> _Problem to work on_
Write only the number of lines in the entries below that contain the string "Task".

> _Record set_
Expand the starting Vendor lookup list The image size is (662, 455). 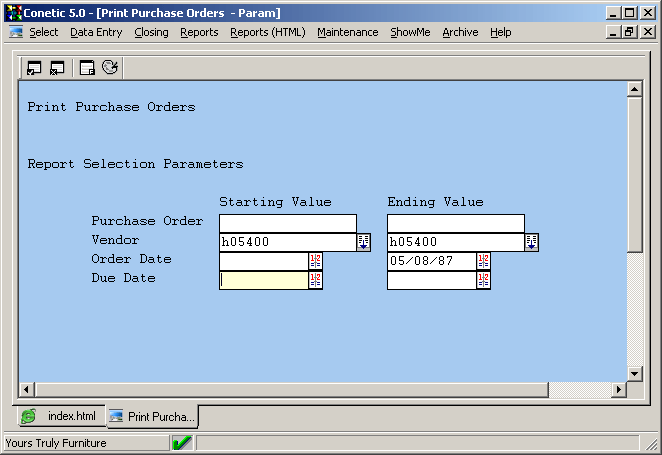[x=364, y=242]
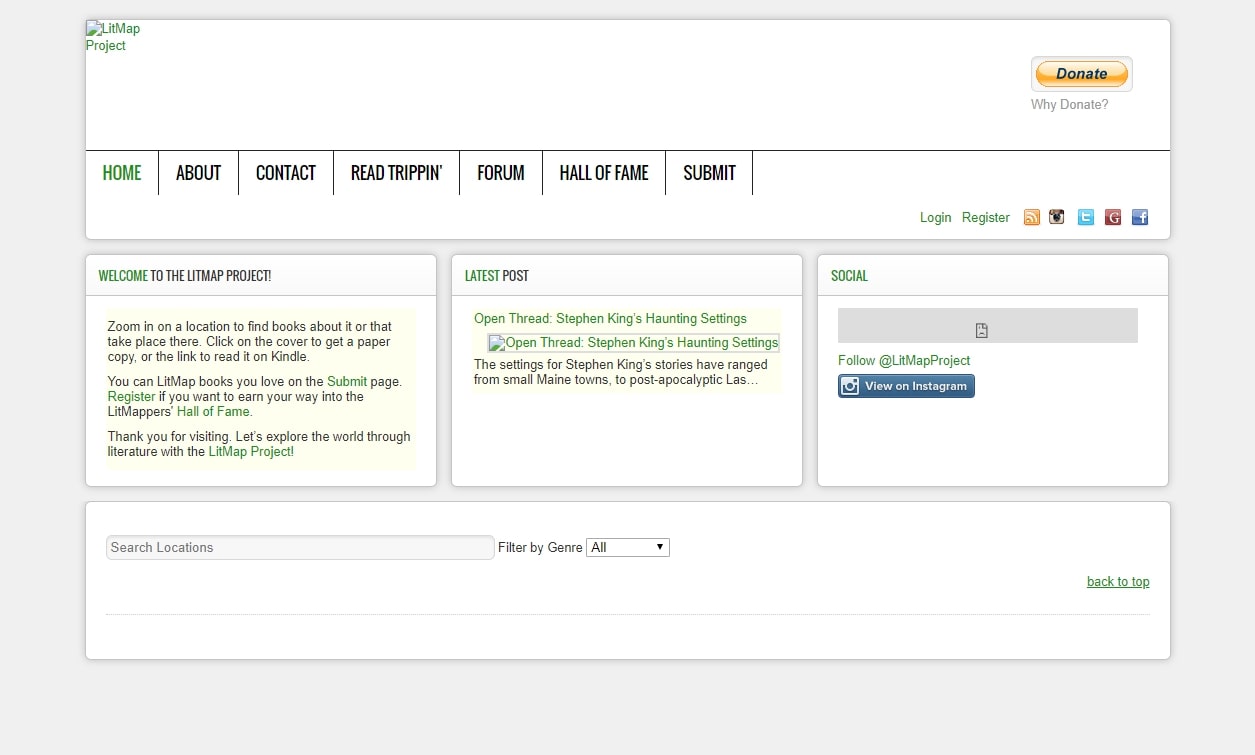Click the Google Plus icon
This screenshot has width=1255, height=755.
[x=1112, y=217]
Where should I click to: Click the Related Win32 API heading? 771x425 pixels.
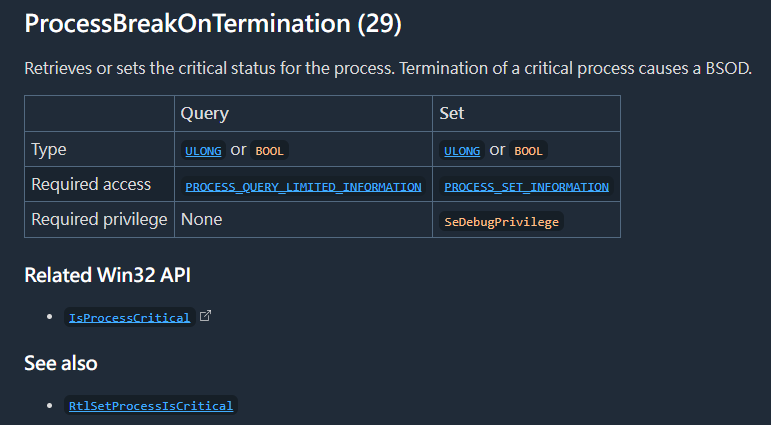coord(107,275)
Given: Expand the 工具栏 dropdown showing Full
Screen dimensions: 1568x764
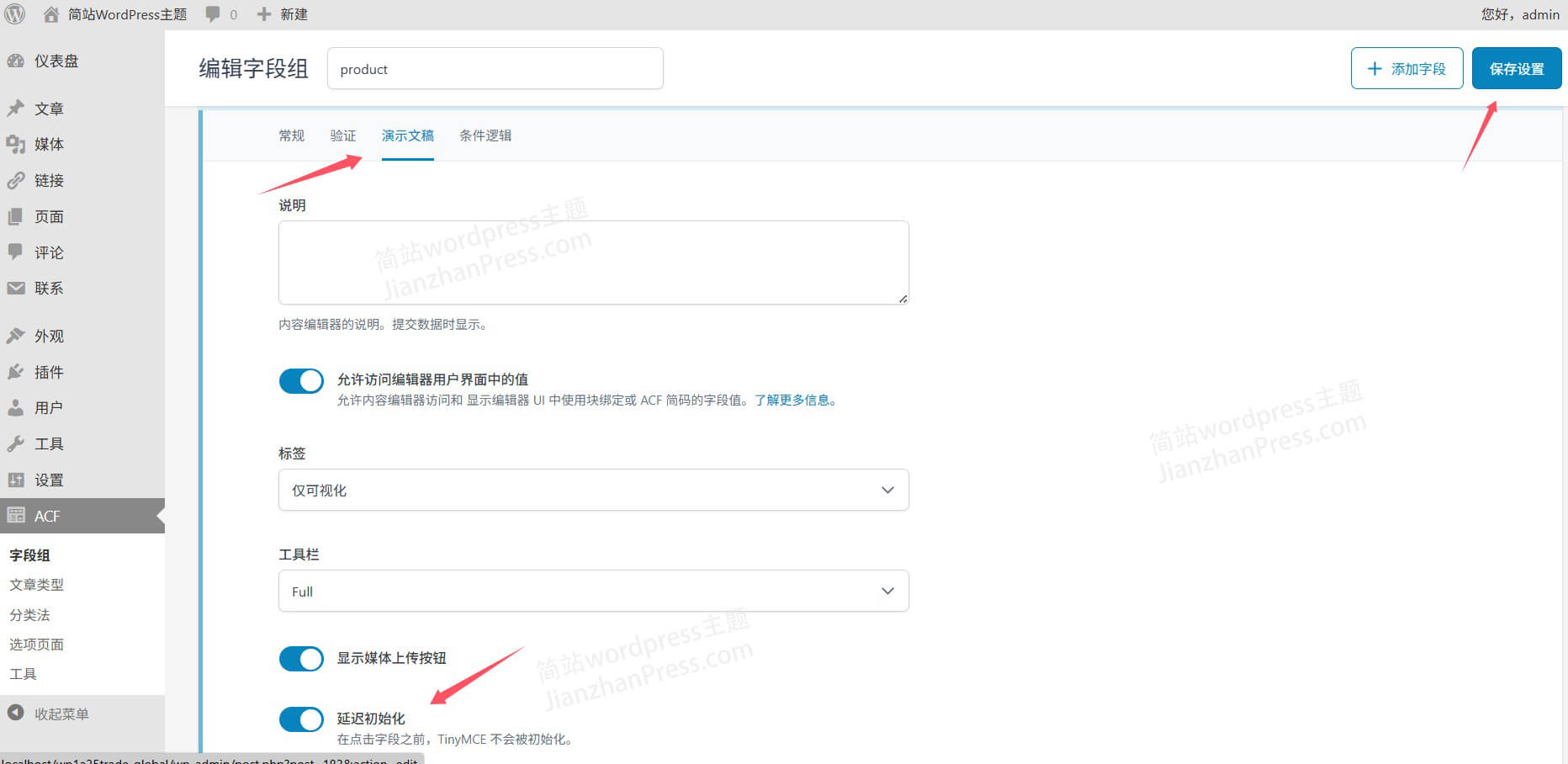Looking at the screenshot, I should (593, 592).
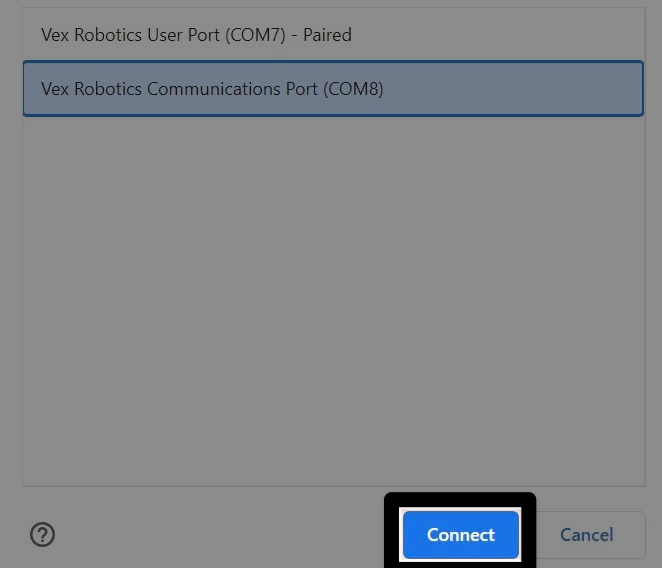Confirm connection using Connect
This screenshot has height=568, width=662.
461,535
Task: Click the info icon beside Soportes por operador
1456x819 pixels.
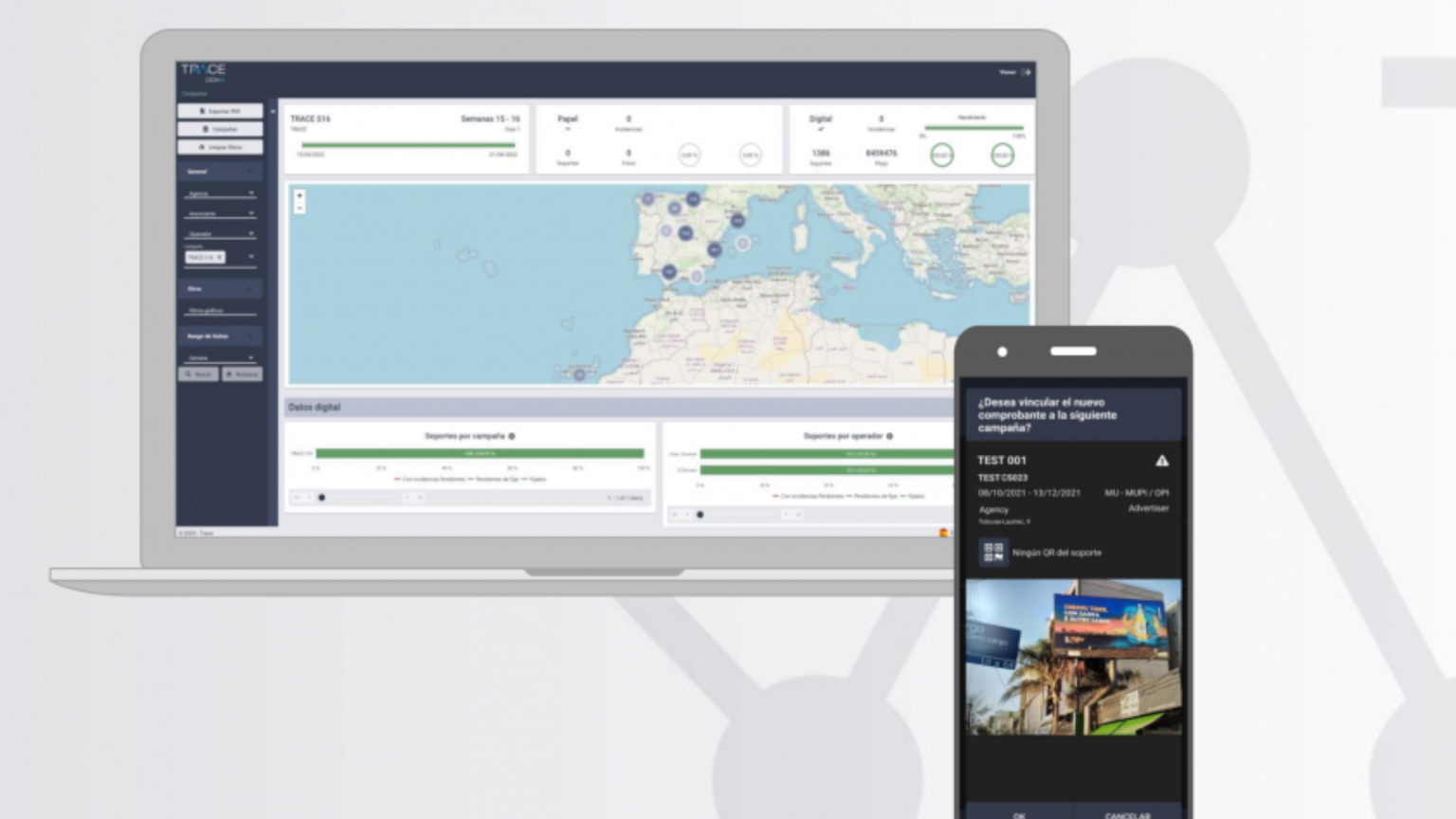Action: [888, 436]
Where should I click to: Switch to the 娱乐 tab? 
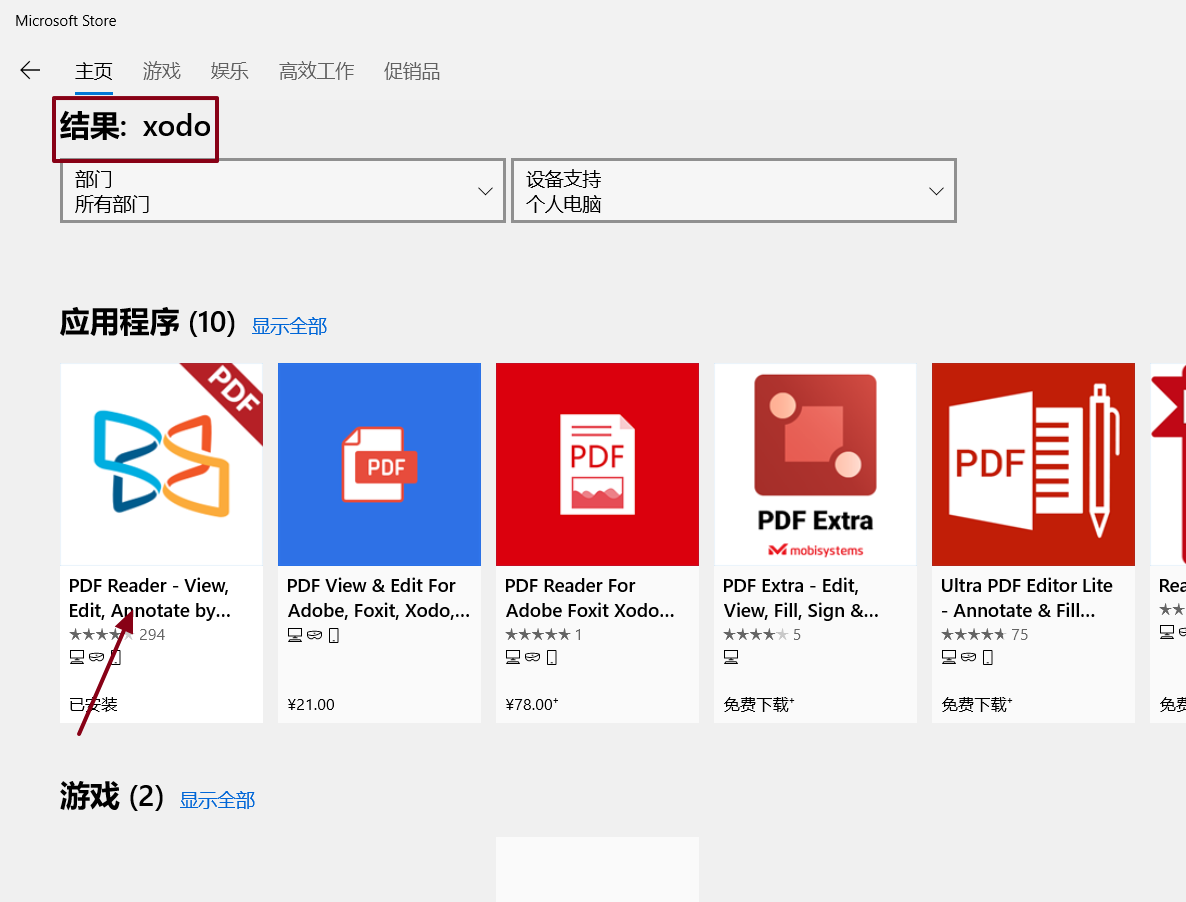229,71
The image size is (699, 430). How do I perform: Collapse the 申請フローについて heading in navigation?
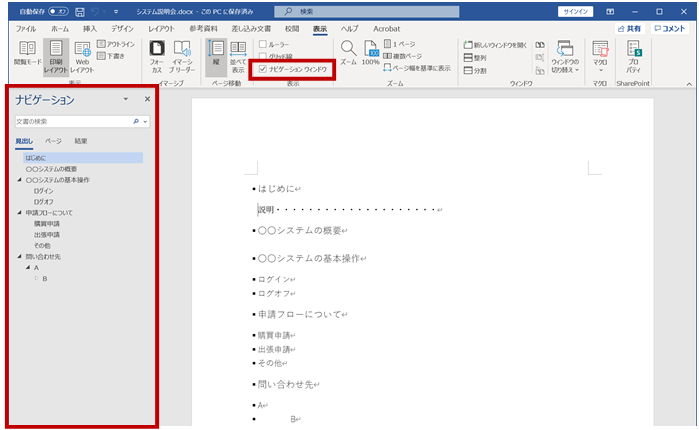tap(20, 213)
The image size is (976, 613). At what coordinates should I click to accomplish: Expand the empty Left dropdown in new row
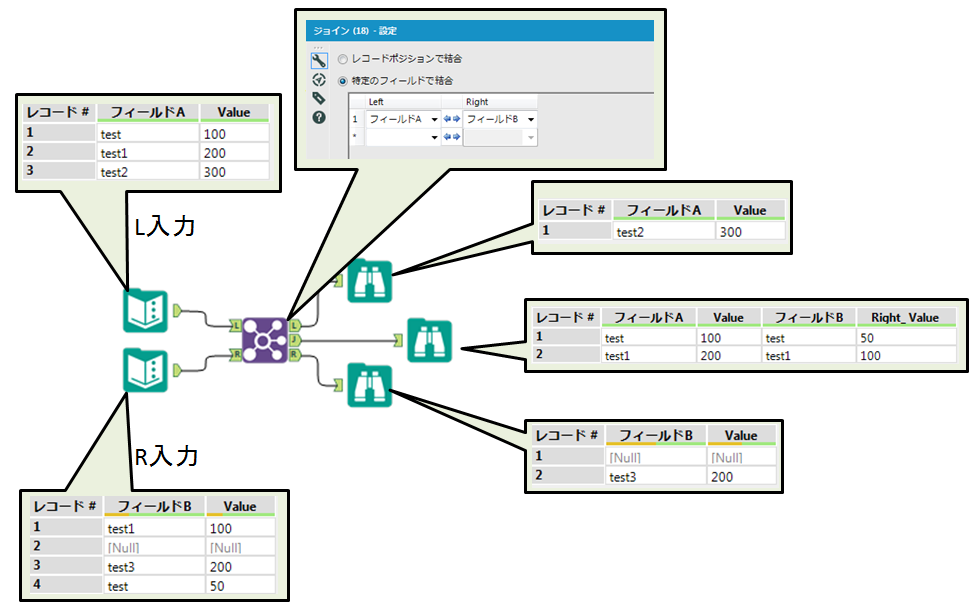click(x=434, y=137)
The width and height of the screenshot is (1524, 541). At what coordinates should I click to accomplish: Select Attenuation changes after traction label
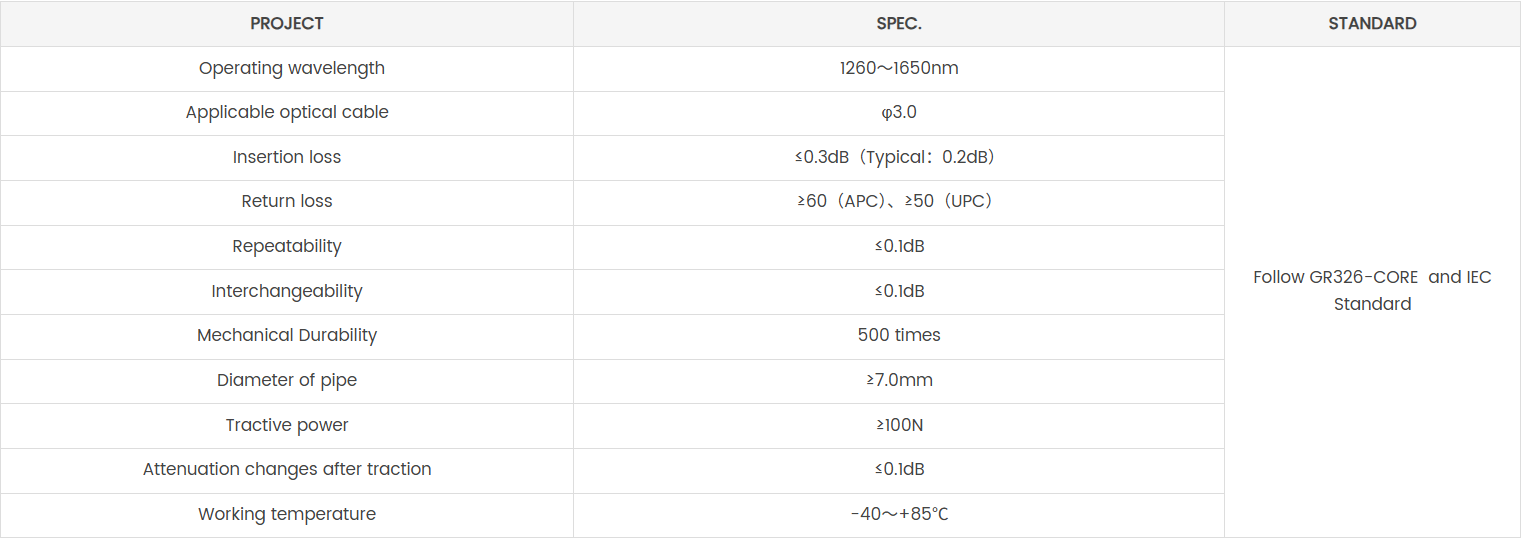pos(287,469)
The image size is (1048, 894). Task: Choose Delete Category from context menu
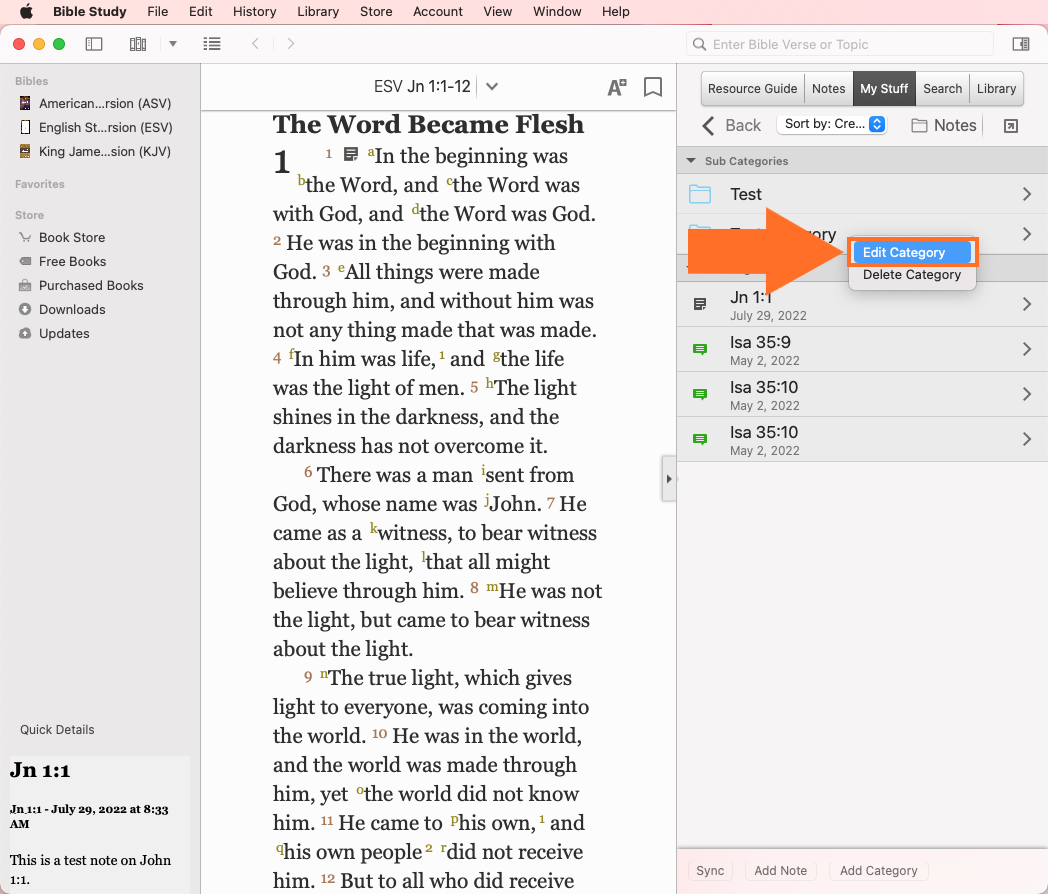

> _Written response_
2